— Consigne écrite —
Mettez en anglais cette phrase du texte sur la sobriété : « Comme si tous les acteurs de la société découvraient soudain que le bonheur n’est pas lié aux capacités d’achat. »

— Texte fourni —
# # #

Africa-Press – Madagascar. En 2010, l’agro-écologue Pierre Rabhi suscitait les moqueries à peine dissimulées de la grande majorité de la population française avec le titre de son livre “La Sobriété heureuse”. L’expression était soutenue par le gouvernement d’Élisabeth Borne – soucieux de se démarquer d’une quelconque austérité -, martelée aux heures de grande écoute des médias, adoptée – du moins en apparence – par de grands groupes industriels. Comme si tous les acteurs de la société découvraient soudain que le bonheur n’est pas lié aux capacités d’achat. Ce ralliement préfigure-t-il la sortie de la société de consommation ? Si tel était le cas, ce serait plus par contrainte que par conviction.

Mais de quoi la sobriété est-elle le nom ? Lors de la remise de son sixième rapport, début 2023, le Groupe d’experts intergouvernemental sur l’évolution du climat (Giec) en a donné pour la première fois sa propre définition: “Un ensemble de mesures et de pratiques du quotidien qui permettent d’éviter la demande d’énergie, de matériaux, de terres et d’eau, tout en garantissant le bien-être de tous les êtres humains dans le respect des limites planétaires”. Cette prise de position scientifique est passée inaperçue. “La guerre en Ukraine a tout changé”, note Anne Bringault, porte-parole du Réseau Action Climat (RAC), qui fédère les associations luttant contre le changement climatique.

À l’automne 2022, l’arrêt des achats de gaz et de pétrole à la Russie, la faible disponibilité d’un parc nucléaire vieillissant et des centrales hydroélectriques affectées par un été très sec font craindre des coupures d’électricité et des pénuries de gaz. C’est le retour en force des messages d’économie qui font écho à la “chasse au gaspi” lancée dans les années 1970 pour atténuer les effets de la crise pétrolière.

Il ne s’agit pas de revenir à la bougie ou de vivre comme les Amish

Cette fois-ci, le slogan c’est: “Chaque geste compte”. Mais à la différence d’il y a cinquante ans, où les habitudes de consommation n’ont été que temporairement modifiées, la sobriété se veut aujourd’hui “structurelle”, au nom de la lutte contre le changement climatique. Pour la plus grande satisfaction d’ingénieurs comme ceux réunis au sein de l’association négaWatt, qui plaident inlassablement depuis les années 1980 pour une action concertée contre les pollutions, et placent la sobriété en tête des priorités, devant l’efficacité énergétique – l’amélioration technique des appareils – et le développement des énergies renouvelables. “Nous sommes assis sur une montagne de gaspillage, constate Samuel Martin, ingénieur, expert sobriété dans le bâtiment chez négaWatt. Sans affecter notre confort, nous pourrions réduire la consommation énergétique moyenne des logements d’environ 30 % en isolant les bâtiments, et surtout en adoptant des comportements plus économes.”

L’hiver 2022-2023 s’est finalement passé sans encombre. La France a diminué sa consommation d’énergie de 8 % avec quelques gestes simples – parfois imposés, surtout pour les plus modestes, par la hausse des prix – comme la baisse de la température de chauffage dans les logements. Dès le printemps 2023, la production d’énergie nucléaire est repartie à la hausse, et le GNL algérien, qatari ou américain a remplacé le gaz russe boycotté… Mais cette fois, la mobilisation des consommateurs n’a pas reflué comme dans les années 1970, les messages des pouvoirs publics n’ont pas cessé. Mieux, ils se sont trouvés confortés par de nombreux travaux de réflexion.

# # #

— Informations affichées —
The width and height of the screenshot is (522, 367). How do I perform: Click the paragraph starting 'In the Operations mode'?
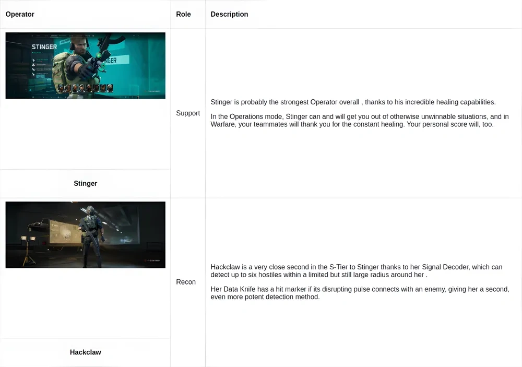coord(359,121)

# # #

— La solution —
As if all the players in society were suddenly discovering that happiness is not tied to purchasing power.